**PASSAGE TO READ:**

————————

Automating PDF Text Extraction from Google Drive using Python

GOOGLE DRIVE | WORD & PDF DOCUMENTS | GOOGLE API

bedy kharisma

Published in

Data And Beyond

4 min readJun 9, 2023

If you’ve come across the article titled “Getting Dark Data from Google Drive — No Google API” on Medium:

GETTING DARK DATA FROM GOOGLE DRIVE — NO GOOGLE API

GOOGLE DRIVE | WORD & PDF DOCUMENTS | NO GOOGLE API

medium.com

You may have noticed that the process outlined in the article involves a combination of JavaScript and Python. This requires separate processes, one using Google Sheets and Apps Script, and the other using a Python environment. While the article has its advantages, such as not requiring the use of a Google API, it can be challenging and time-consuming to work with multiple languages and navigate through complex procedures. If you prefer a more streamlined approach without the hassle of mixing languages and enduring tedious processes, this article is perfect for you.

————————

**COLLECTED MATERIAL:**
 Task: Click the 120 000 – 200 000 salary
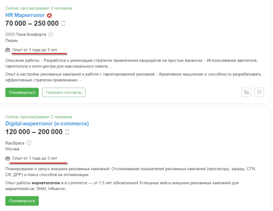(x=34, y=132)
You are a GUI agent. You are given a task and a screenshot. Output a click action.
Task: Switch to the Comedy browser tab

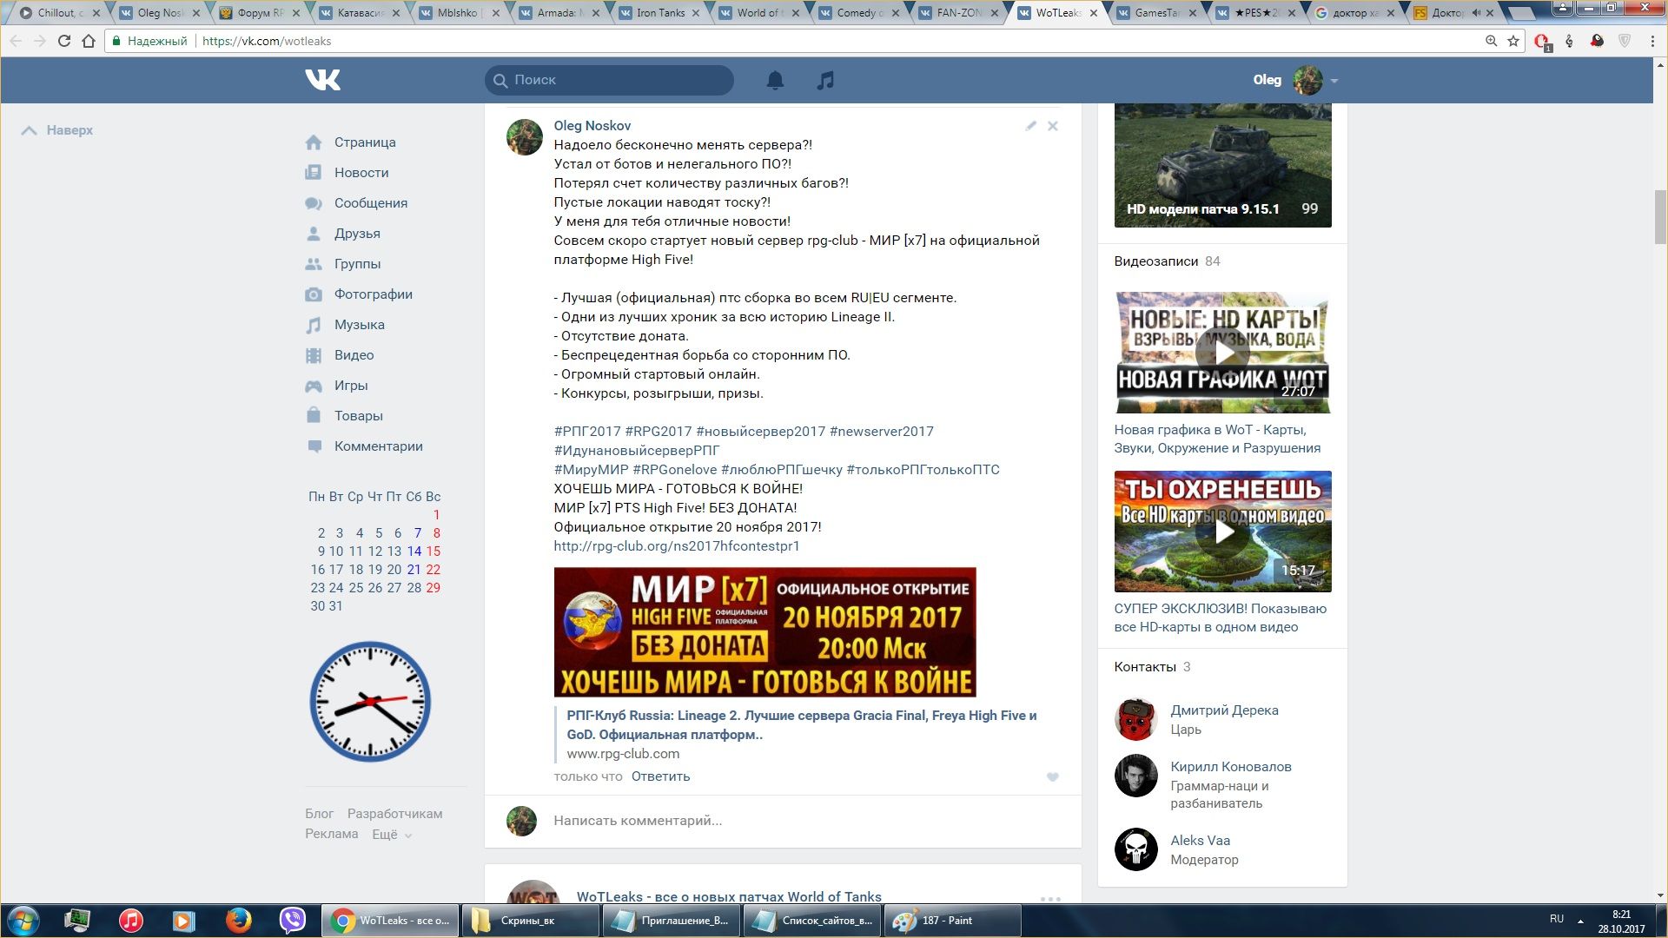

————————

**PROBLEM SET:**
(a) Give back the passage of the Google Drive PDF article starting at "Data And Beyond" and ending at "perfect for you.", copied word for word.
(b) Pick up the article on extracting PDF text from Google Drive with Python and carry it on from its last sentence.

**EXPECTED RESULTS:**
(a)
Data And Beyond

4 min readJun 9, 2023

If you’ve come across the article titled “Getting Dark Data from Google Drive — No Google API” on Medium:

GETTING DARK DATA FROM GOOGLE DRIVE — NO GOOGLE API

GOOGLE DRIVE | WORD & PDF DOCUMENTS | NO GOOGLE API

medium.com

You may have noticed that the process outlined in the article involves a combination of JavaScript and Python. This requires separate processes, one using Google Sheets and Apps Script, and the other using a Python environment. While the article has its advantages, such as not requiring the use of a Google API, it can be challenging and time-consuming to work with multiple languages and navigate through complex procedures. If you prefer a more streamlined approach without the hassle of mixing languages and enduring tedious processes, this article is perfect for you.

(b)
In this article, we’ll explore a simplified method to extract dark data from Google Drive using only Python + Google API. By leveraging the power of Python libraries and eliminating the need for additional languages and complicated setups, we can streamline the entire process and make it more accessible to users who are primarily comfortable with Python.

In this article, we’ll explore a Python script that automates the process of extracting text from PDF files stored in a Google Drive folder. We’ll be using various libraries, such as google-api-python-client, PyPDF2, gdown, and requests, to accomplish this task. Let's dive into the script and understand each step.

Step 1: Setting Up First, we need to install the necessary libraries by running the following command:

!pip install -q google-api-python-client PyPDF2 gdown

Next, we import the required modules:

import pandas as pd
from google.oauth2 import service_account
from googleapiclient.discovery import build
import gdown
import requests
import PyPDF2

Step 2: Authentication and Setup Before interacting with the Google Drive API, we need to set up authentication by providing the path to the service account JSON key file and the required scopes. If you do not know how, this article below might help you, esepecially step number 3.

Creating a Google Sheet as Your Web App Database using Streamlit Cloud

Google Spreadsheet | Streamlit Cloud | Database

medium.com

SERVICE_ACCOUNT_KEY_PATH = './pydrive-*****-*****.json'
SCOPES = ['https://www.googleapis.com/auth/drive.readonly']

If you already have service account. All you have to do is share said folder to your service account, as a commenter will do.

Additionally, we’ll prompt the user to enter the folder ID of the target Google Drive folder:

folder_id = input("Enter folder ID: ")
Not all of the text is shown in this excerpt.